And that is why, after careful deliberation, I determined that it is in the national security interests of the United States to respond to the Assad regime’s use of chemical weapons through a targeted military strike. The purpose of this strike would be to deter Assad from using chemical weapons, to degrade his regime’s ability to use them, and to make clear to the world that we will not tolerate their use.

That’s my judgment as Commander-in-Chief. But I’m also the President of the world’s oldest constitutional democracy. So even though I possess the authority to order military strikes, I believed it was right, in the absence of a direct or imminent threat to our security, to take this debate to Congress. I believe our democracy is stronger when the President acts with the support of Congress. And I believe that America acts more effectively abroad when we stand together.

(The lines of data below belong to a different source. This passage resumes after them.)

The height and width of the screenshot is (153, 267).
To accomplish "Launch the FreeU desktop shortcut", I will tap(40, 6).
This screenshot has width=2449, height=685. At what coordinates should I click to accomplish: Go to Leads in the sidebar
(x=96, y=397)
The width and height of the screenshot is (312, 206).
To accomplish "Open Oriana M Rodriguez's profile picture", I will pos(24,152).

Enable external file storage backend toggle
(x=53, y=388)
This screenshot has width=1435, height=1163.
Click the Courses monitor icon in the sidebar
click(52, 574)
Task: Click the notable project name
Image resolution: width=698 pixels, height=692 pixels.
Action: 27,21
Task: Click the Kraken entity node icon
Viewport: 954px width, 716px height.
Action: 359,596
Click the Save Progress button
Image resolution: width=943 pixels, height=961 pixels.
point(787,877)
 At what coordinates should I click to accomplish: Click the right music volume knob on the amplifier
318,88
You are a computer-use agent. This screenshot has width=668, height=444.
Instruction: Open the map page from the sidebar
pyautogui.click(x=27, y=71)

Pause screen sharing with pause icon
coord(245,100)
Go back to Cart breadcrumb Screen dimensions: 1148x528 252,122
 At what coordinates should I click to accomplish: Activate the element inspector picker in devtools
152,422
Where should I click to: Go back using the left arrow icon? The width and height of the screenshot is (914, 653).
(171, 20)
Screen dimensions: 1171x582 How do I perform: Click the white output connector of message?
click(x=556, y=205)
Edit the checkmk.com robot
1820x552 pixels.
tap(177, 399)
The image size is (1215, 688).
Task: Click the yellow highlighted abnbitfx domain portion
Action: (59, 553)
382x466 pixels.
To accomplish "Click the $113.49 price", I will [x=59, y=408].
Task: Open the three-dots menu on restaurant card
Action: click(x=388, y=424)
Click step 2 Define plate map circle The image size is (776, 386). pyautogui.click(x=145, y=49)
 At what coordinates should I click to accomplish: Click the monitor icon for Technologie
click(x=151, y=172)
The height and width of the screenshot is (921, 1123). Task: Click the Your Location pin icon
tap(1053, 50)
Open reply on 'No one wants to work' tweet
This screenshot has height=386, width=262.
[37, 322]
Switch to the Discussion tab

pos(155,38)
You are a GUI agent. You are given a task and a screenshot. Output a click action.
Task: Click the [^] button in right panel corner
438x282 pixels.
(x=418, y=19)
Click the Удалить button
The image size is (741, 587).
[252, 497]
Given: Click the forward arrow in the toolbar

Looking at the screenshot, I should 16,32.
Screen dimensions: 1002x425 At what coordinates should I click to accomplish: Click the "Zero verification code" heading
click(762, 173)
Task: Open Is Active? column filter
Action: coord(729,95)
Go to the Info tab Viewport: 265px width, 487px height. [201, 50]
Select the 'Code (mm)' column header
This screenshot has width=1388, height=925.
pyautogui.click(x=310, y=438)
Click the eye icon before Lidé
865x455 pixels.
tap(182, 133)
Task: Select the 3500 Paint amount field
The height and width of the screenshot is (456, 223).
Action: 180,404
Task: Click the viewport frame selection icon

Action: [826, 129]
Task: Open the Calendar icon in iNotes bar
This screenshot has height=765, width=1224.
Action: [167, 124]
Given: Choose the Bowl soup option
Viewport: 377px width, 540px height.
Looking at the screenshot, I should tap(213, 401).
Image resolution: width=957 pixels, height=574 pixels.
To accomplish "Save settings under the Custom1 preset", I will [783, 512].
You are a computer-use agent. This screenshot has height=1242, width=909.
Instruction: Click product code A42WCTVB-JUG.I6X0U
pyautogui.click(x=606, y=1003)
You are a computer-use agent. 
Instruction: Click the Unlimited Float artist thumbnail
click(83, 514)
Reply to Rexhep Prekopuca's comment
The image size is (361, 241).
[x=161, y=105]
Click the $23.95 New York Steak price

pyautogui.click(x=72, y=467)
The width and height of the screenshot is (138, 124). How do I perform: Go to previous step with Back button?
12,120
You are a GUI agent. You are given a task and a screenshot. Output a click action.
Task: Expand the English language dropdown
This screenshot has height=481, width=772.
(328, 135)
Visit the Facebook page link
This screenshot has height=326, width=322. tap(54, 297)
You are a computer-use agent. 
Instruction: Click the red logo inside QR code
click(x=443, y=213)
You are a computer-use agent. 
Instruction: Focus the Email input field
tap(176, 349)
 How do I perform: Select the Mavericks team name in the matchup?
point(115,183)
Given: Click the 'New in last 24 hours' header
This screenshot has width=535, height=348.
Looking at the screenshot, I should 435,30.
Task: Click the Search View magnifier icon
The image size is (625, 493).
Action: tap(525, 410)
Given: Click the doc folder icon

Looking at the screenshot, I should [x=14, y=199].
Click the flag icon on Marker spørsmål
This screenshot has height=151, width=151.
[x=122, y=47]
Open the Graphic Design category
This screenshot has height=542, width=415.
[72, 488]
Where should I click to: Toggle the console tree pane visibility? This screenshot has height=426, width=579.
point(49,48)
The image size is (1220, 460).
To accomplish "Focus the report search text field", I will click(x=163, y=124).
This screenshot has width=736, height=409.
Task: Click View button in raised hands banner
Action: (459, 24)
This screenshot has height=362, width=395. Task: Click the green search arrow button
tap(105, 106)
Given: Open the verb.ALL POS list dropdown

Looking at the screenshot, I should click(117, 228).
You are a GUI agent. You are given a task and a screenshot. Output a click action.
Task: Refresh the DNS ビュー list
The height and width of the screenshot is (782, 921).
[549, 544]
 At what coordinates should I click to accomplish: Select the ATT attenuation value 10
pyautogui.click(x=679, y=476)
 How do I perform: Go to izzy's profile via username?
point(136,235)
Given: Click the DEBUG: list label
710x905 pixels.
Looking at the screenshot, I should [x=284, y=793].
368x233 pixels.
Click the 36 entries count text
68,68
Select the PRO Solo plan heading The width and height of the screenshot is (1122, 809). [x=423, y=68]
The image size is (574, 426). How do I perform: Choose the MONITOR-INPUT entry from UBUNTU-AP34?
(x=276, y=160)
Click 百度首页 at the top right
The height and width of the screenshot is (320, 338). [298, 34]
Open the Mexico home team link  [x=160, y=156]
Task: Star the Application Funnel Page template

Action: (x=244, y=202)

This is especially true after a decade that put more and more war-making power in the hands of the President, and more and more burdens on the shoulders of our troops, while sidelining the people’s representatives from the critical decisions about when we use force.

Arguing that Assad’s deployment of WMD was some imminent threat to the U.S. was always a heavy lift. How was it an imminent threat? Why? WMDs are scary but it’d be nutty to think that Assad would attack America or hand those weapons off to a proxy who might do so when he was desperate to have America intervene in Syria on his side. In fact, some people will tell you that Assad deliberately went easy on ISIS in the early days of the Syrian civil war knowing that the more they became the dominant force in the Syrian opposition, the more western countries would favor Assad’s side, a ruthless but brilliant calculation. There was never an imminent threat that Syria was going to gas Americans. There may, however, be an imminent threat of an attack against the U.S. by ISIS. No less than Mike Morell says he wouldn’t be surprised if a jihadi shot up an American mall tomorrow in ISIS’s name. If Obama’s worried about the group hatching terror plots then, yeah, arguably he’s got to hit them ASAP in Syria and can’t wait around for Congress to hem and haw over it. That’s going to be the rationale Earnest starts pushing, I’ll bet, once he regains his bearings and fields more questions about this tomorrow.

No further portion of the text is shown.